Re: Parallelizing fetchmail
On May 21, 2006, at 12:52 PM, Daniele Cortesi wrote:
I recently uninstalled exim on my home pc, replacing it with esmtp
for outbound mail and fetchmail->procmail for inbound traffic.
Procmail checks every message for spam and viruses, introducing some
seconds of latency, mainly because of DNSRBL checks of spamc.
The disadvantage of this is that fetchmail launches only one procmail
for each message and waits for it termination. This leads to a very
delay when downloading many messages.
I can parallely check more than one message with spamd (making it
more childs) but I cannot find a configuration that will speed up with
more spamd-child. The bottleneck is always fetchmail that process
message one by one.
Have you got any ideas about how to insert a queue in the chain?
I can replace procmail with maildrop or similar if necessary. Please
avoid solutions like "re-install exim" or "install <insert your
favourite mta here>".
How much of a delay are you experiencing?
Are these messages all coming through one popbox?

# INFORMATION SHOWN
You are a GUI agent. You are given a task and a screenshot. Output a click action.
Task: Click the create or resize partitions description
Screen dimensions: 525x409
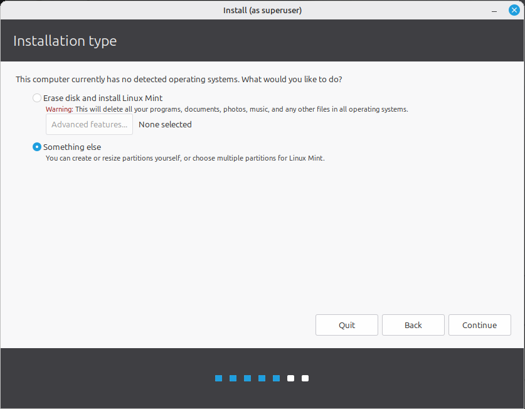coord(185,158)
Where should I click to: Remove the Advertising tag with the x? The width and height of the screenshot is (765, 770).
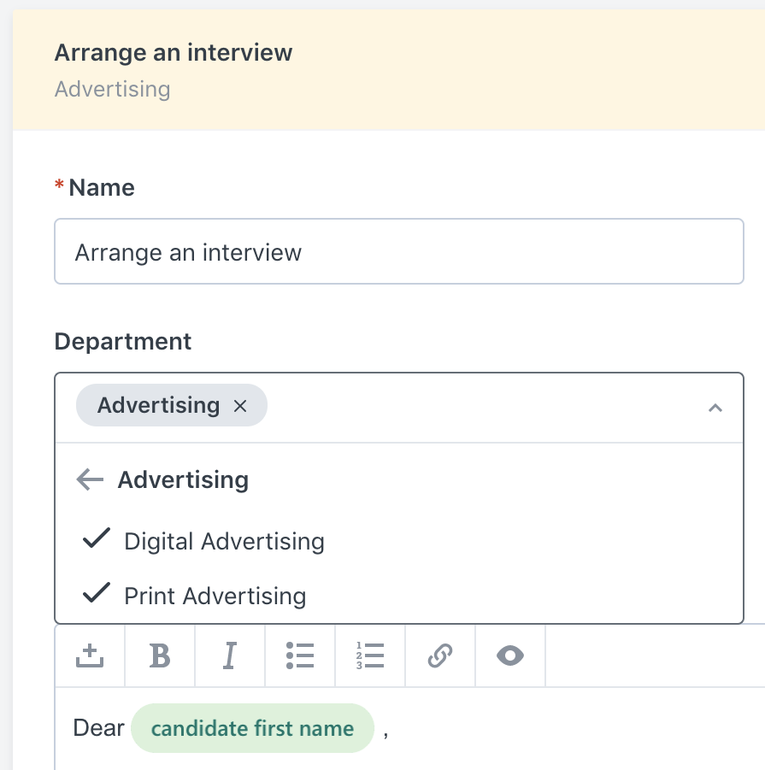[x=240, y=406]
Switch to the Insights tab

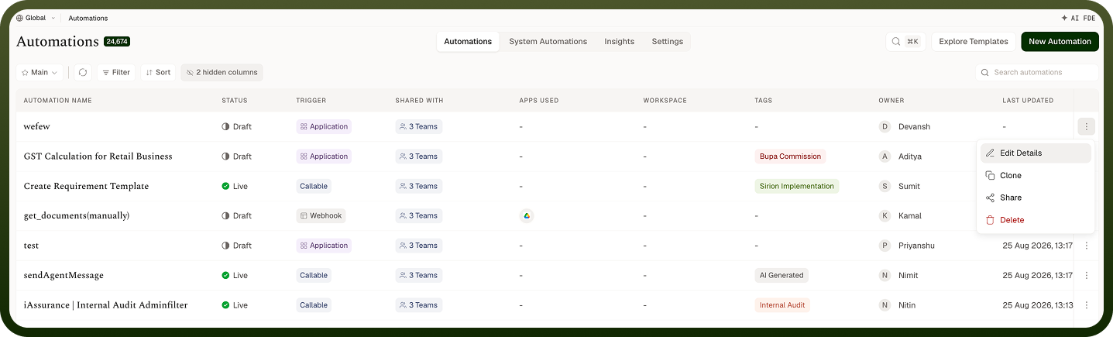click(x=619, y=42)
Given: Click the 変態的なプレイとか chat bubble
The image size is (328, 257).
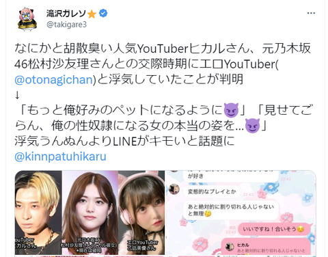Looking at the screenshot, I should [x=212, y=191].
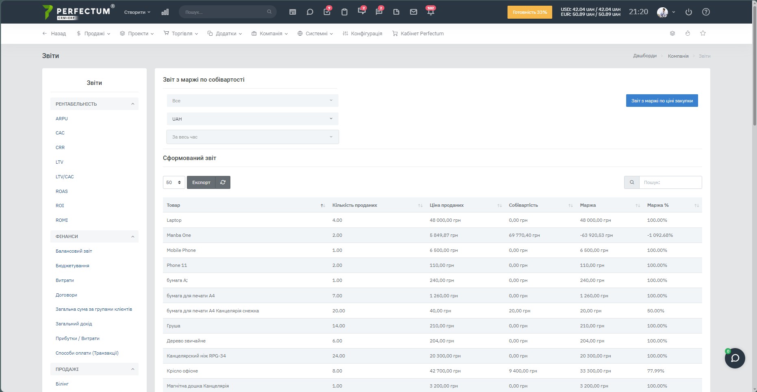Click the power logout icon
The width and height of the screenshot is (757, 392).
pos(689,12)
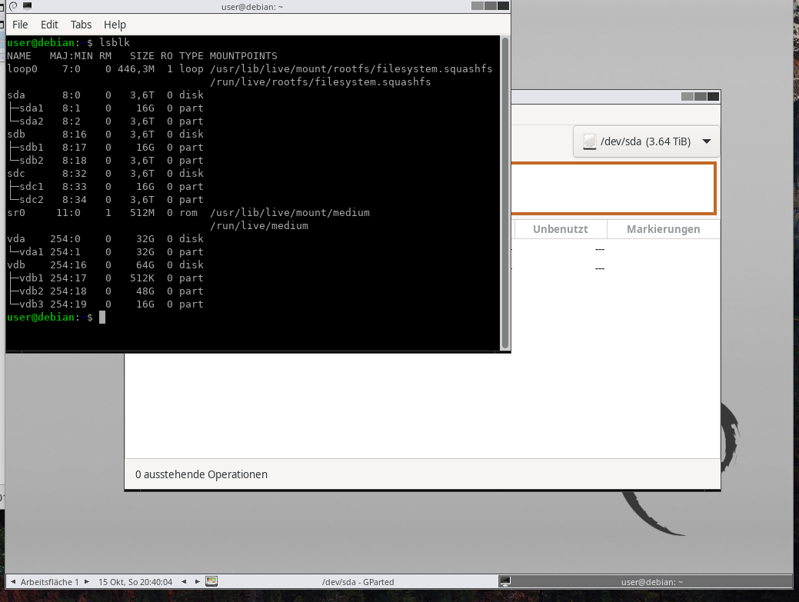Open the terminal Help menu
The width and height of the screenshot is (799, 602).
click(115, 25)
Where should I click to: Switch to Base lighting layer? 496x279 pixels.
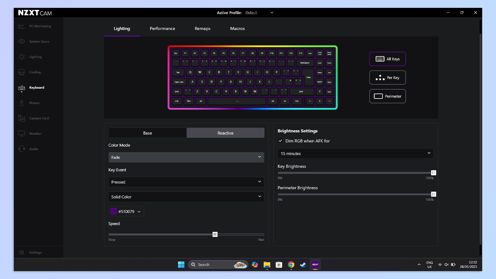147,133
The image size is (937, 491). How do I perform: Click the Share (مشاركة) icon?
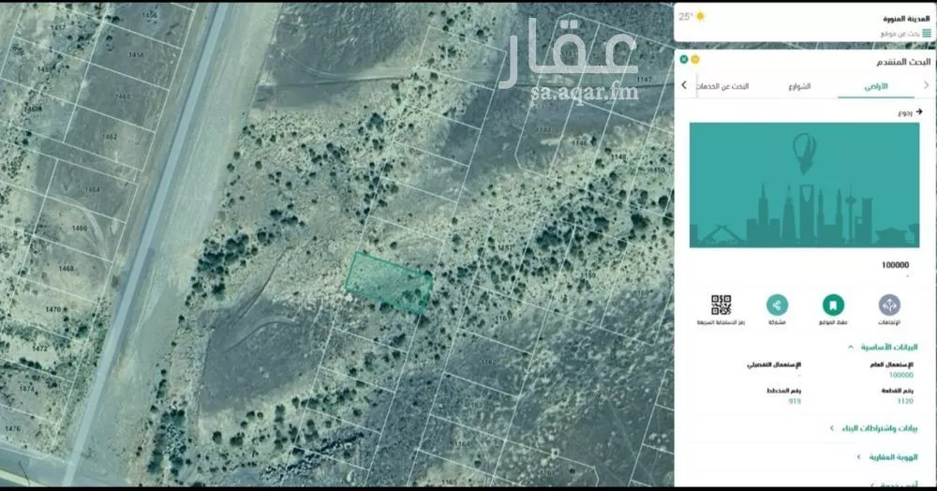[777, 305]
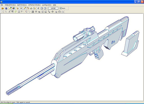Click the split two-pane window layout icon
The width and height of the screenshot is (144, 104).
pos(42,8)
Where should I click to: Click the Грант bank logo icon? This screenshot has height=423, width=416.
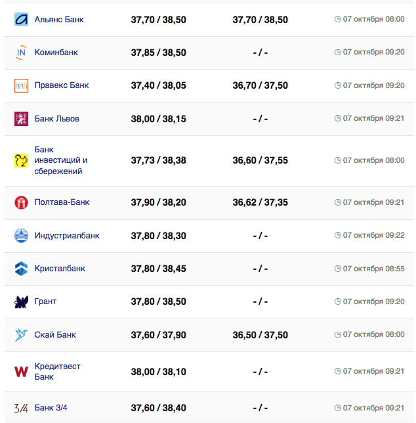[x=21, y=301]
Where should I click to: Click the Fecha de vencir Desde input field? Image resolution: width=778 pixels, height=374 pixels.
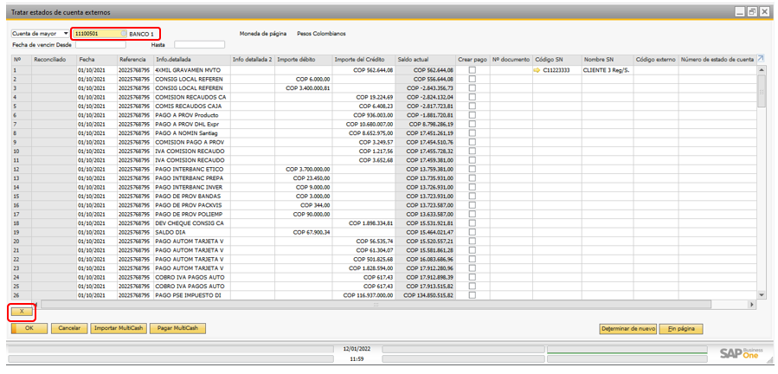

# TASK ITEM
Echo the fetchmail thread from "Have you got" to "are you experiencing?". The rows come from a different source than the fetchmail thread.

# SOLUTION FOR THIS EXERCISE
Have you got any ideas about how to insert a queue in the chain?
I can replace procmail with maildrop or similar if necessary. Please
avoid solutions like "re-install exim" or "install <insert your
favourite mta here>".
How much of a delay are you experiencing?